ArXiv ID: 2601.01364 Authors: Mostofa Rafid Uddin, Mahek Vora, Qifeng Wu, Muyuan Chen, Min Xu

Abstract: Cryo-electron tomography (cryo-ET) provides direct 3D visualization of macromolecules inside the cell, enabling analysis of their in situ morphology. This morphology can be regarded as an SE(3)-invariant, denoised volumetric representation of subvolumes extracted from tomograms. Inferring morphology is therefore an inverse problem of estimating both a template morphology and its SE(3) transformation. Existing expectation-maximization based solution to this problem often misses rare but important morphologies and requires extensive manual hyperparameter tuning. Addressing this issue, we present a disentangled deep representation learning framework that separates SE(3) transformations from morphological content in the representation space. The framework includes a novel multi-choice learning module that enables this disentanglement for highly noisy cryo-ET data, and the learned morphological content is used to generate template morphologies. Experiments on simulated and real cryo-ET datasets demonstrate clear improvements over prior methods, including the discovery of previously unidentified macromolecular morphologies.

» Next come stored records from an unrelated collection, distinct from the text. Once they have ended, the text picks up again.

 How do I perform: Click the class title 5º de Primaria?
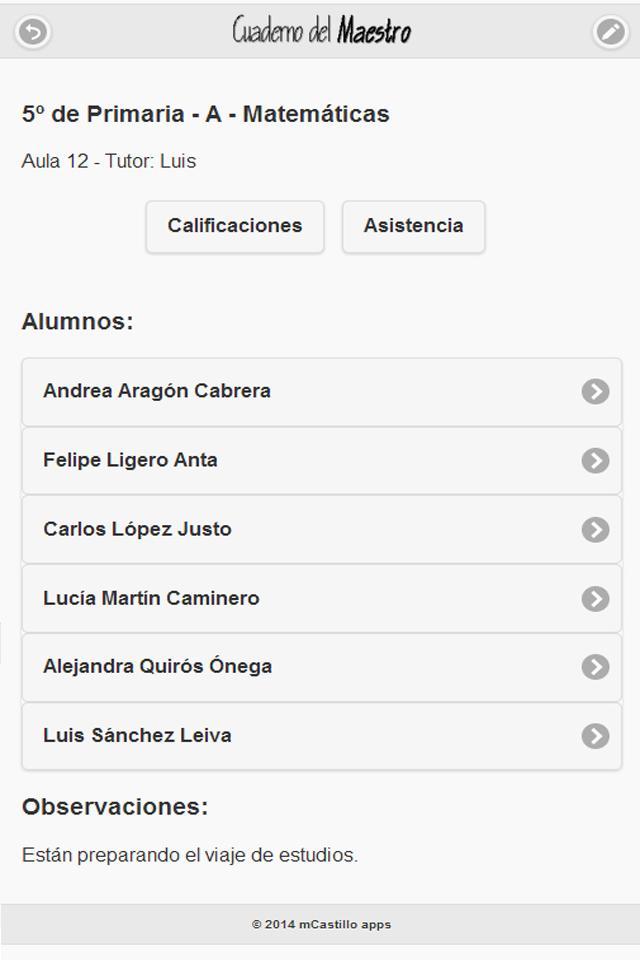click(x=205, y=114)
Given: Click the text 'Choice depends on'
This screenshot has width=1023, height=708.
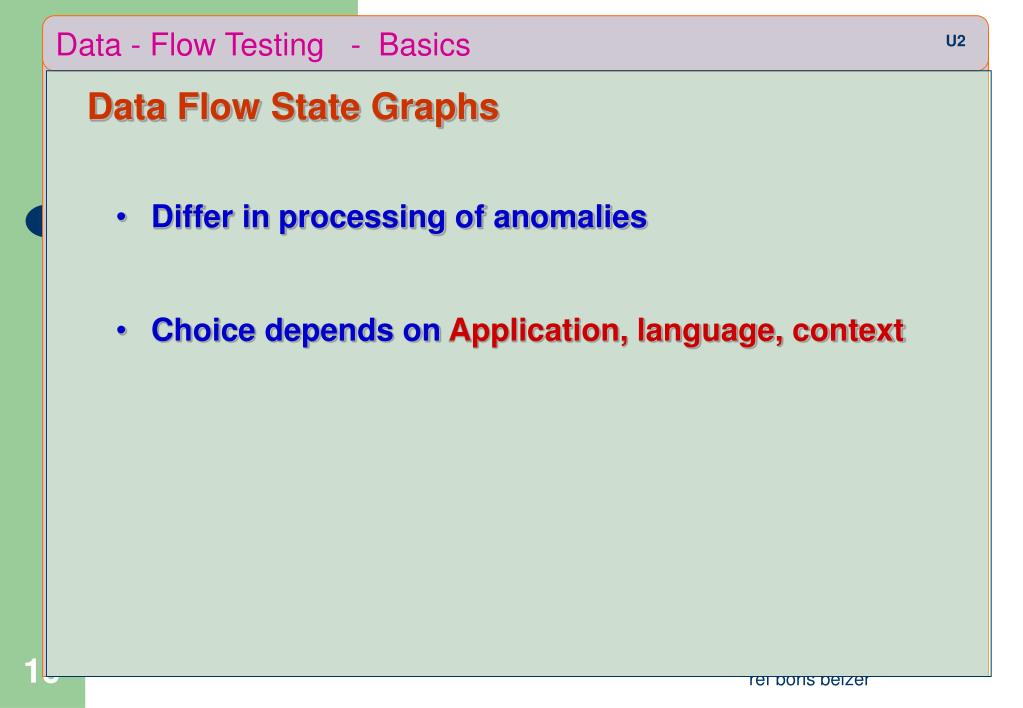Looking at the screenshot, I should click(296, 331).
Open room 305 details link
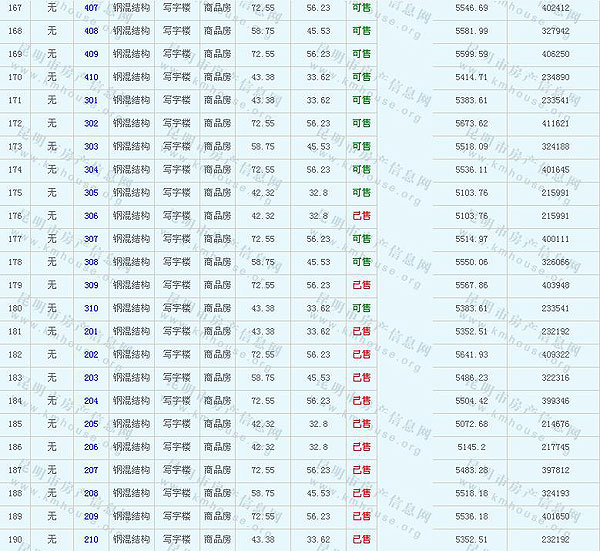 point(91,193)
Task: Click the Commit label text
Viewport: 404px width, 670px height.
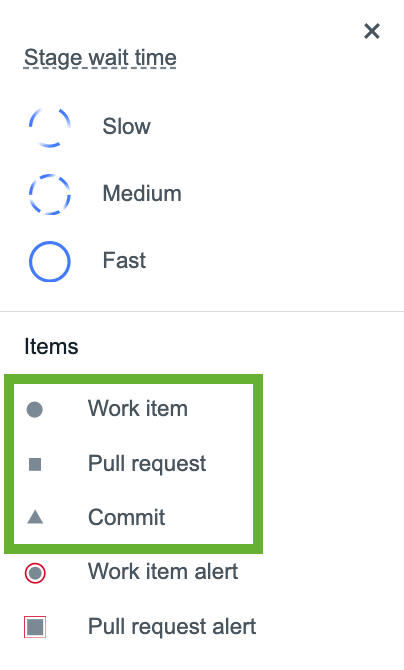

Comment: This paper proposes an unsupervised deep learning framework for SE(3) disentanglement in cryo-ET data, enabling improved morphology identification. While it is a novel statistical method for 3D data, it is not directly related to spatial intelligence in embodied agents, VLLMs/MLLMs, or vision foundation models. Relevance: 3 Novelty: 5


ArXiv ID: 2601.01696 Authors: Yian Liu, Xiong Wang, Ping Xu, Lei Zhu, Ming Yan, Linyun Xue

Abstract: Real-time lane detection in embedded systems encounters significant challenges due to subtle and sparse visual signals in RGB images, often constrained by limited computational resources and power consumption. Although deep learning models for lane detection categorized into segmentation-based, anchor-based, and curve-based methods there remains a scarcity of universally applicable optimization techniques tailored for low-power embedded environments. To overcome this, we propose an innovative Covariance Distribution Optimization (CDO) module specifically designed for efficient, real-time applications. The CDO module aligns lane feature distributions closely with ground-truth labels, significantly enhancing detection accuracy without increasing computational complexity. Evaluations were conducted on six diverse models across all three method categories, including two optimized for real-time applications and four state-of-the-art (SOTA) models, tested comprehensively on three major datasets: CULane, TuSimple, and LLAMAS. Experimental results demonstrate accuracy improvements ranging from 0.01% to 1.5%. The proposed CDO module is characterized by ease of integration into existing systems without structural modifications and utilizes existing model parameters to facilitate ongoing training, thus offering substantial benefits in performance, power efficiency, and operational flexibility in embedded systems.

Comment: This paper proposes a new Covariance Distribution Optimization (CDO) module for real-time lane detection on embedded systems. While it is a computer vision method, it does not directly address spatial intelligence in embodied agents, VLLMs/MLLMs, or vision foundation models. It is an application-specific improvement for lane detection. Relevance: 3 Novelty: 4



Paper selection prompt

  1. New methodological improvements to spatial understanding, spatial intelligence on embodied agents;
  2. Shows new VLLMs (visual large language models) or MLLMs (multi-modal large language models)
  3. Embodied AI papers on buliding new benchmark (simulator related) or new methods. These papers should focus on novel angles that previous work ignored.
  4. Vision foundation models related and its applications.

In suggesting papers to your friend, remember that he enjoys papers on computer vision and machine learning, and generative modeling in multi-modal learning. Your friend also likes learning about surprising empirical or insightful results in vision-language models or embodied AI, as well as clever statistical tricks.